I would like to add that this event is nothing new in the history of US-Cuba relations. US authorities and Cuban exiled fanatics have demonstrated, throughout the entire 40 years of the Cuban revolution, that they are not willing to stop at anything in order to overthrow the Cuban government. They've been willing not only to place the world on the brink of nuclear disaster, but also undermine the most sacred and fundamental aspects of Cuban society, the family.
In the early sixties, the CIA and Cuban counterrevolutionaries cooked up a plot that resulted in a massive and illegal transfer of children from Cuba to the US, as was said then, "to save them from communism". The CIA scheme was called Operation Peter Pan and was concocted in cooperation with US Catholic Social Services. It consisted of publishing a falsified Cuban government document that was "leaked" among the Cuban population stating that Cuban children were to be rounded up and be sent to the Soviet Union to be indoctrinated. Thousands of panicked parents arranged the massive smuggling of their children to the US where they were scattered throughout Catholic orphanages all over the country.
Throughout the entire history of US-Cuba relations that followed, the Cuban family has been systematically dismembered by a US immigration policy that rewards illegal immigration with economic and political benefits never made available to any other group of immigrants arriving on US soil.

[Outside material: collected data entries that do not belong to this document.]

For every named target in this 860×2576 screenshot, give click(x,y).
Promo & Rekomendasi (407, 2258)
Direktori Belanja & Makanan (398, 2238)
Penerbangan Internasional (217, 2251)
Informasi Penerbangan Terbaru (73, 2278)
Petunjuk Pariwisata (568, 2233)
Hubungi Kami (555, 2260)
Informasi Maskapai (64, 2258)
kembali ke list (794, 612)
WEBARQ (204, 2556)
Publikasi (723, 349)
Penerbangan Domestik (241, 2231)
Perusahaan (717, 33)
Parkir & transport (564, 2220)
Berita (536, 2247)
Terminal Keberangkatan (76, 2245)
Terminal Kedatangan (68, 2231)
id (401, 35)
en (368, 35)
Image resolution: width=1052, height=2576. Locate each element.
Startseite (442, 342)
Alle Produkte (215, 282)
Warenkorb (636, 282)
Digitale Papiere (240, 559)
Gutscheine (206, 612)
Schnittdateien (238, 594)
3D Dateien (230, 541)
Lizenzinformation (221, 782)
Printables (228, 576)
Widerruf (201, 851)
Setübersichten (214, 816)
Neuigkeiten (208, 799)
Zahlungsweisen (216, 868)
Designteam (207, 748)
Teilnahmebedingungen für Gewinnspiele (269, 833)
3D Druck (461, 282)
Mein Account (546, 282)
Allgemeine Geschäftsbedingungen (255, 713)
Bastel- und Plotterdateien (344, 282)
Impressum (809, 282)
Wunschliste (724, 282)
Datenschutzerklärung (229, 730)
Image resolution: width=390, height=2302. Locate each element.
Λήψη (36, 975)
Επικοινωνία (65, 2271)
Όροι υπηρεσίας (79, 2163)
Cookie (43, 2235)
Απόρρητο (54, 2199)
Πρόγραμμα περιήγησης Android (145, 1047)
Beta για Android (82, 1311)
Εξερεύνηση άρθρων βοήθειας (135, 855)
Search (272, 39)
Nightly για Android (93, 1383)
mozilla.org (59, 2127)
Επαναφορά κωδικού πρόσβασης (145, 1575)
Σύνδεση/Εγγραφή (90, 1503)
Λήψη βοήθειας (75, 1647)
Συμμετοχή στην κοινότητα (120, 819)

As a result, the Cuban family has sustained the most savage destabilizing attacks known. Today, it is the only family on the planet forbidden and limited by law—i.e. US law—from maintaining normal contacts among its closest members across the Florida Straits.
LM
A reader commented on our December 13 article “Clinton lectures the world on labor standards—but what is the state of workers' rights in America?”
Thank you for the article examining the rights of American workers, and thank you for bringing out the point of American hypocrisy. It is nice to know that I am not the only one who feels the way I do. Weren't the WTO protests wonderful? Thanks again.